SOURCE RECORDS section start

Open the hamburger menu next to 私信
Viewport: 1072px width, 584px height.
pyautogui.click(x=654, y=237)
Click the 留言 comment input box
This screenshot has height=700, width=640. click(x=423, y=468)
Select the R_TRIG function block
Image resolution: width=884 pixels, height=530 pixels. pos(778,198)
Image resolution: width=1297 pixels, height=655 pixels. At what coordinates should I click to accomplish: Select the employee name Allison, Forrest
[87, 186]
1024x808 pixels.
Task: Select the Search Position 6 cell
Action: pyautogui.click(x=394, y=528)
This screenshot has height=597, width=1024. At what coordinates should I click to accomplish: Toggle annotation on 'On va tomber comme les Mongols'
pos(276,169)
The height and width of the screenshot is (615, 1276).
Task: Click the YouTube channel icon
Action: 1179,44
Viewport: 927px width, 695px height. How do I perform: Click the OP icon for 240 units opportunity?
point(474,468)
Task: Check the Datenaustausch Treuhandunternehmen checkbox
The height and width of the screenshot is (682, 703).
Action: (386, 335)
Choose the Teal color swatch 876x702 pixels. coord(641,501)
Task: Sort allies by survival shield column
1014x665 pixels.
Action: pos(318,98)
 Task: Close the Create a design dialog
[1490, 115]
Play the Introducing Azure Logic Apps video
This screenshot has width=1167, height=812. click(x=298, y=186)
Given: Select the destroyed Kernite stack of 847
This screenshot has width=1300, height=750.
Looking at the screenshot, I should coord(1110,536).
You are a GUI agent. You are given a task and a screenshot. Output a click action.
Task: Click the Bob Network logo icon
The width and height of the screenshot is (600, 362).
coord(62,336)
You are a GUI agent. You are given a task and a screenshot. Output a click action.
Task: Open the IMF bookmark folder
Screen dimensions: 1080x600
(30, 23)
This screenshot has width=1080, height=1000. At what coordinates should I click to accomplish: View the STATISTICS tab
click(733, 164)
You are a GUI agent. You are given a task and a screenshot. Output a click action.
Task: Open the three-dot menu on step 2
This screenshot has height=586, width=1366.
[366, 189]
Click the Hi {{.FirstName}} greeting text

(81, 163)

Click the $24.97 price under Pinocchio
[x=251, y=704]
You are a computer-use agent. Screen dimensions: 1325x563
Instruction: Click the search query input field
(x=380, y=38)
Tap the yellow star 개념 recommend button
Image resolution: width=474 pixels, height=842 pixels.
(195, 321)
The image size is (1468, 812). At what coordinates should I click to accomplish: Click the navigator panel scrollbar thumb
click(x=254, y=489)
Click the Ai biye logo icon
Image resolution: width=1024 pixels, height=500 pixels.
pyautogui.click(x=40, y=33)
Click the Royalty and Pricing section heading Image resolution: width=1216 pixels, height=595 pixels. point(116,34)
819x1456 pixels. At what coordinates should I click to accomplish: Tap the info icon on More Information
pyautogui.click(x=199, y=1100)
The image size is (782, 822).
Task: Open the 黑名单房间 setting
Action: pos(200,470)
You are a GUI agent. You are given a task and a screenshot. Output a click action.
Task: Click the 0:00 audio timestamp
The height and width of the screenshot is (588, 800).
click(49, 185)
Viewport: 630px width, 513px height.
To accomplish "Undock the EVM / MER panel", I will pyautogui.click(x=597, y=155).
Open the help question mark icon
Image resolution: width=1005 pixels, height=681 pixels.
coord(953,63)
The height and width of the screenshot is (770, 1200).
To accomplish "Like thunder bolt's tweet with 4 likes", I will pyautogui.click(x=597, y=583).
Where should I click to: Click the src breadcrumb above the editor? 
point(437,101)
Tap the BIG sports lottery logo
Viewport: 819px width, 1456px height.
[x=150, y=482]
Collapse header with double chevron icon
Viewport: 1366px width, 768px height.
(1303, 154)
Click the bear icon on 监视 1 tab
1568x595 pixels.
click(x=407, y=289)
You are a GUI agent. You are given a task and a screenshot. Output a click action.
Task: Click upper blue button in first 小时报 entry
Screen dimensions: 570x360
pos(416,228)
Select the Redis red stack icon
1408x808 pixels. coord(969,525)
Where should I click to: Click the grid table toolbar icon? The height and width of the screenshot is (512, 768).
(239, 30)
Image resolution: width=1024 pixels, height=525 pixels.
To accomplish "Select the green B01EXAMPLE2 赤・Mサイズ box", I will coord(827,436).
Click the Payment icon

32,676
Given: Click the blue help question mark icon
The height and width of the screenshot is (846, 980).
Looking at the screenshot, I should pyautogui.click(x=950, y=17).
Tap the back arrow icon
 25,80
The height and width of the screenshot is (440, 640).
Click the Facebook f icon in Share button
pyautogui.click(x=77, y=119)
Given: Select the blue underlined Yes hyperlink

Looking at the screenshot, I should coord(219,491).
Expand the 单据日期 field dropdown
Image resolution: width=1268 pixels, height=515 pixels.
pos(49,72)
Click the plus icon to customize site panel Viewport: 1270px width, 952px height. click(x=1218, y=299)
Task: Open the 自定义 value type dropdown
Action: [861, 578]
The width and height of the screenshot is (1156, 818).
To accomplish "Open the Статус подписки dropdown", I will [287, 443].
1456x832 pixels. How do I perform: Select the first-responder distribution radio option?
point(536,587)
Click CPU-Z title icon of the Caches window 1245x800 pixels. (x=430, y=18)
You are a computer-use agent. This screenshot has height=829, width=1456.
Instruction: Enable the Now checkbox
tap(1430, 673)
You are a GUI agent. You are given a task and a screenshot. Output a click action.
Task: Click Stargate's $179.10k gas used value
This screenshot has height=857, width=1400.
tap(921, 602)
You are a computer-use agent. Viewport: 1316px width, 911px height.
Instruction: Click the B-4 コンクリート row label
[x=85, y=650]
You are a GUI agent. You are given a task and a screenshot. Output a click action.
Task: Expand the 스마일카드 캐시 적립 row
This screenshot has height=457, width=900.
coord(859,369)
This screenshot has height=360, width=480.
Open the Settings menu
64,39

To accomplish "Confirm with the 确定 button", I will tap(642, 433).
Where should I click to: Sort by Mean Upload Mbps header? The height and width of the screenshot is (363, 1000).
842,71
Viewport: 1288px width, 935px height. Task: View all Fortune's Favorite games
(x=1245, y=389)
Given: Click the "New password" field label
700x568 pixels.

SOURCE RECORDS section end

Each line containing the word "Expand" must be pulled from the listing and copied.

**ANSWER TO THIS EXERCISE**
Expand the 单据日期 field dropdown
Task: Expand the 스마일카드 캐시 적립 row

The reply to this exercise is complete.